We did not perform differential gene expression analysis on the endometrial samples because of the sampling bias owing to embryos being of different ages. Two miRNAs, both upregulated in Finnsheep, were significantly differentially expressed between the pure breeds in the CL, whereas the other comparisons did not reveal any significantly differentially expressed miRNAs. Of these two significantly differentially expressed miRNAs, rno‐miR‐451‐5p is a conserved miRNA similar to that found in rat (Rattus norvegicus). The other, oar‐18_757_mt, is a novel miRNA expressed on chromosome 18. Chromosomal placement of the quantified miRNAs revealed a large cluster of miRNAs on chromosome 18 that we also observed in the ovaries (Fig. 1). The homologous region of this cluster has been identified and characterized in selected placental mammals such as human (chromosome 14), mouse (chromosome 12) and horse (chromosome 24) (Seitz et al., 2004; Bentwich et al., 2005; Dini et al., 2018), but remain to be identified in other species.
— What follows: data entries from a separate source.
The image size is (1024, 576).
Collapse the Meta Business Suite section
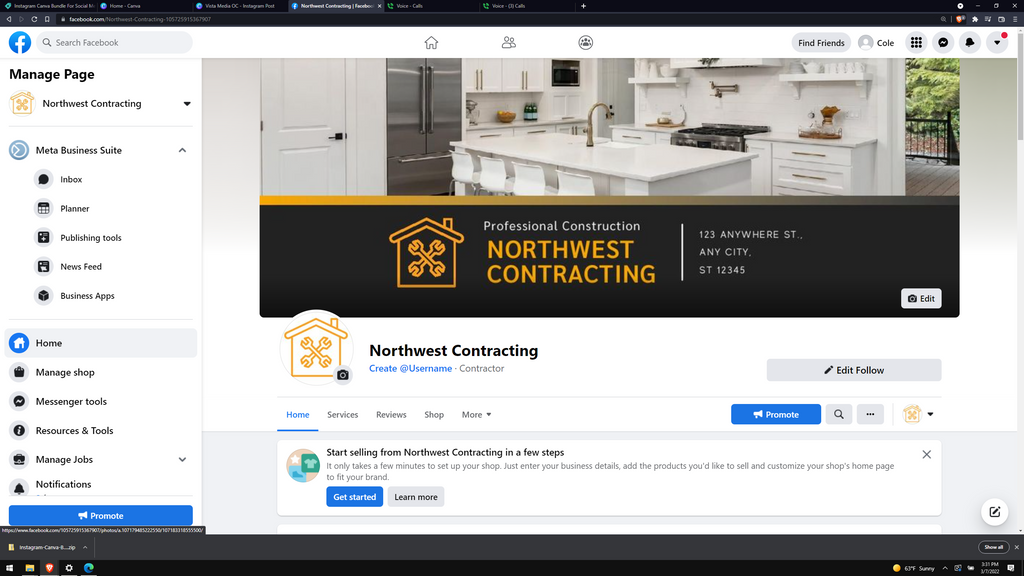tap(182, 150)
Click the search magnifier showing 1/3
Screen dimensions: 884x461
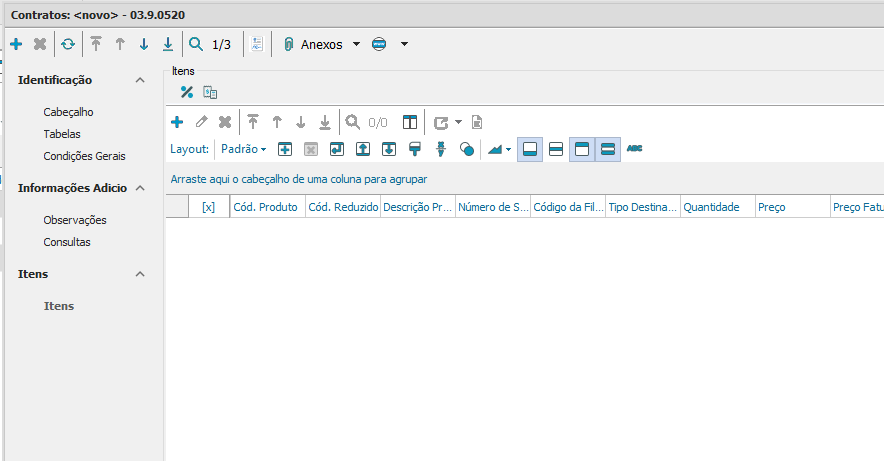pyautogui.click(x=196, y=44)
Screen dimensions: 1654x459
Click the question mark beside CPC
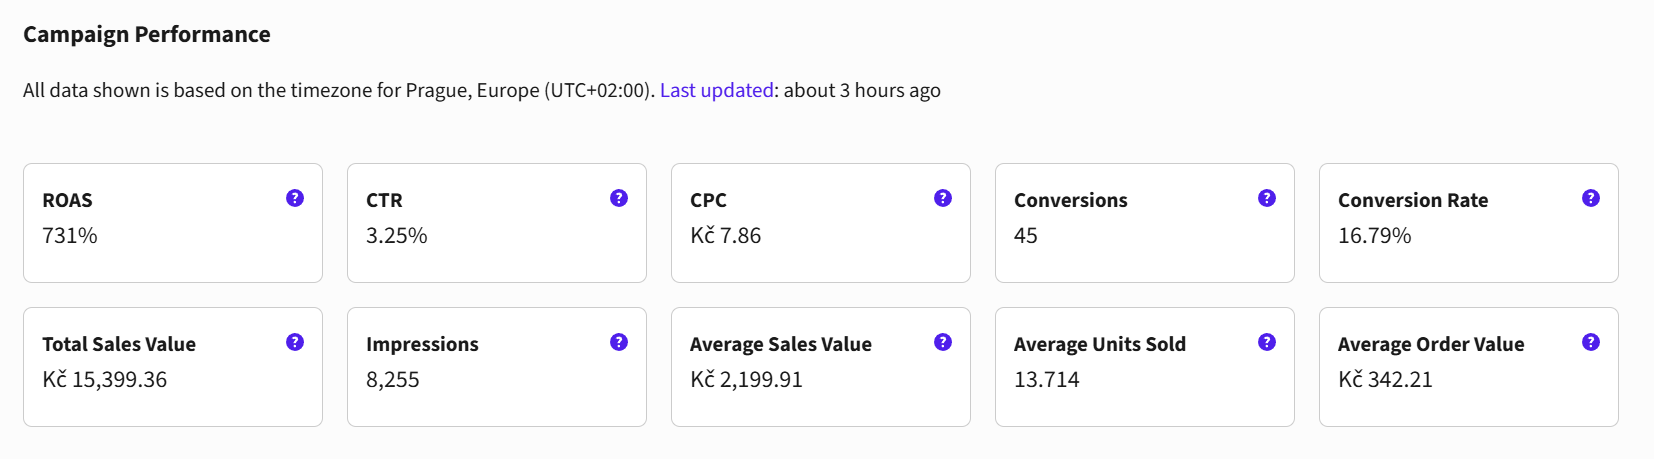[x=943, y=198]
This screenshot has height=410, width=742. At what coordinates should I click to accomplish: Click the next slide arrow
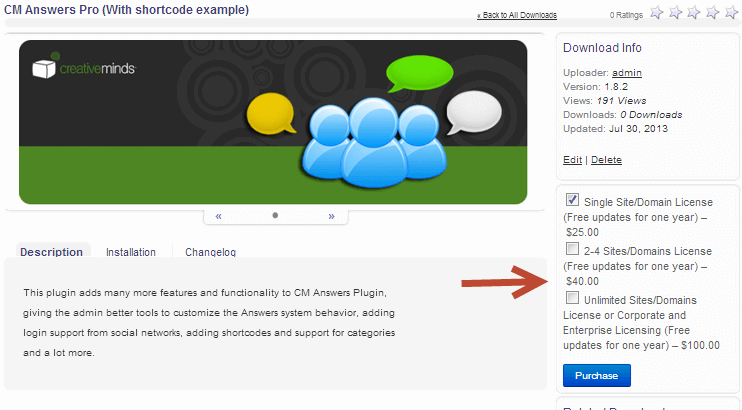(331, 215)
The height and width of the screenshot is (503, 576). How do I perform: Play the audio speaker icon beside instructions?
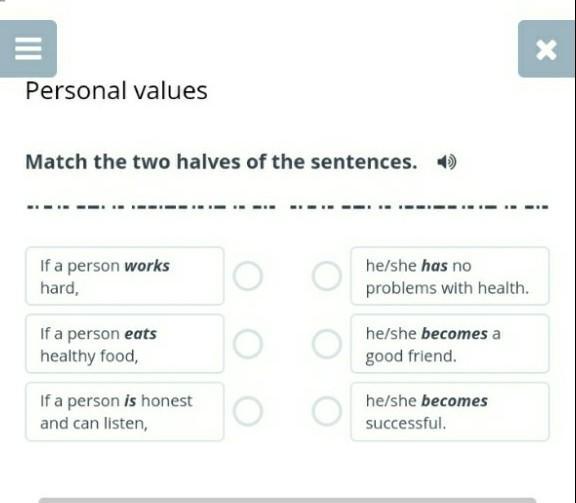pyautogui.click(x=446, y=162)
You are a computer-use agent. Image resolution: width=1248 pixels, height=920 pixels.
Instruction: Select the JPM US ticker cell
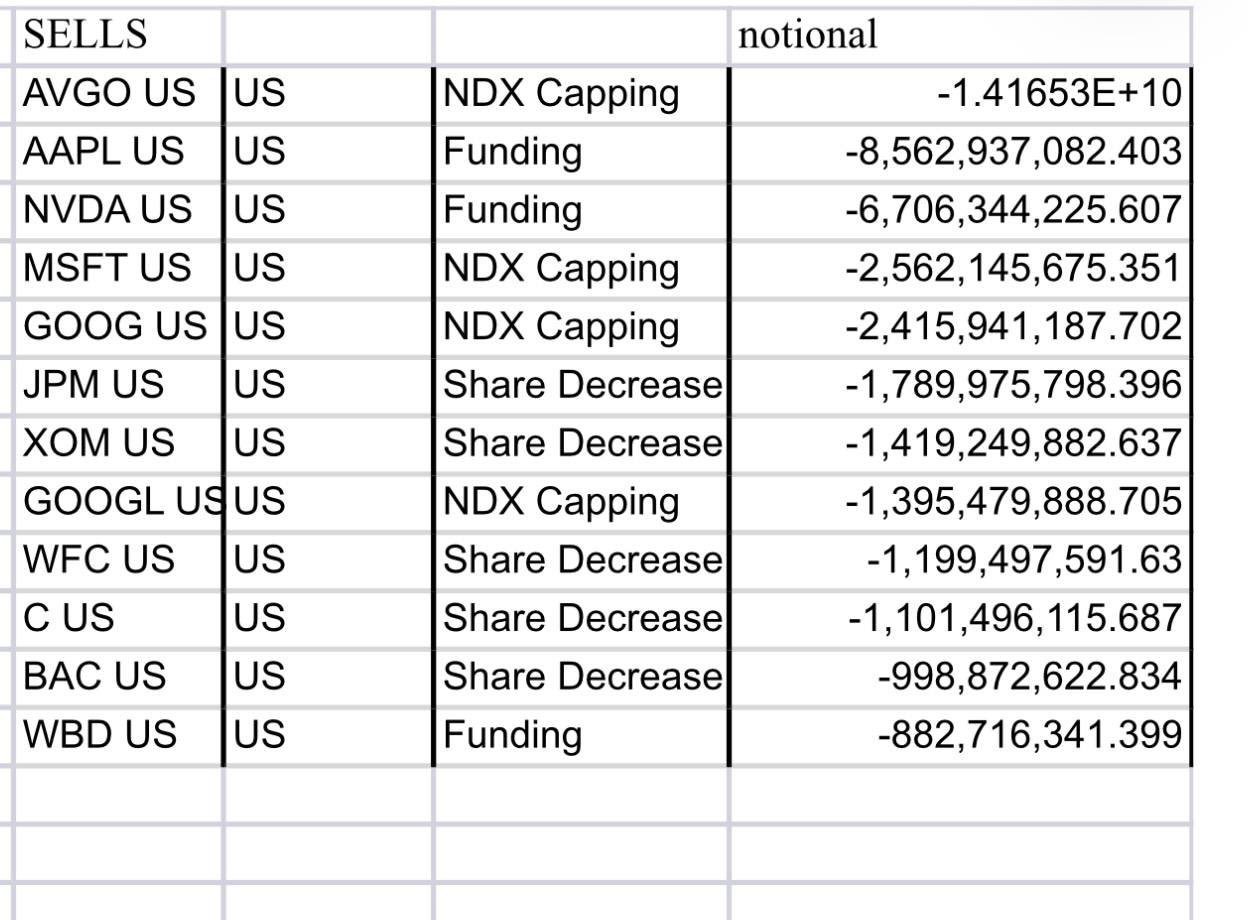coord(118,385)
Using the region comparison tool in Ensembl, we were able to identify a similar cluster in elephant (chromosome 9), dog (chromosome 8), goat (chromosome 21), wild yak (scaffold CJH880931.1), pig (scaffold ScAEMK02000452.1MC), cow (chromosome 21) and others. With 46 miRNAs, the cluster in sheep is the largest, the closet being that in mouse, where the number of miRNAs is 44. This miRNA cluster is highly conserved among placental mammals and known to be regulated by imprinted regions (e.g. DLK1/DIO3) located approximately 200 kb upstream of the human (chromosome 14) and mouse (chromosome 12) miRNA clusters (Seitz et al., 2004; Glazov et al., 2008; Rocha et al., 2008; Noguer‐Dance et al., 2010). Therefore, we conclude that the sheep miRNA cluster in chromosome 18 is also maternally imprinted.

Figure 1

miRNA clusters in sheep (chromosome 18, top) and human (chromosome 14, bottom). Only three (marked in black ) out of 46 miRNAs in this cluster were not expressed in our data

Conflict of interest

The authors declare that the research was conducted in the absence of any commercial or financial relationships that could be construed as potential conflicts of interest.

Author contributions

J.K. M.H.L. and J.P. conceived and designed the project. K.P. analyzed the data and wrote the manuscript. All authors revised and approved the final manuscript.

Funding

This study was funded by the Academy of Finland (decisions 250633, 250677 and 285017). This study is part of the ClimGen (‘Climate Genomics for Farm Animal Adaptation’) project funded by FACCE‐JPI ERA‐NET Plus on Climate Smart Agriculture. K.P. acknowledges financial support from the Niemi Foundation.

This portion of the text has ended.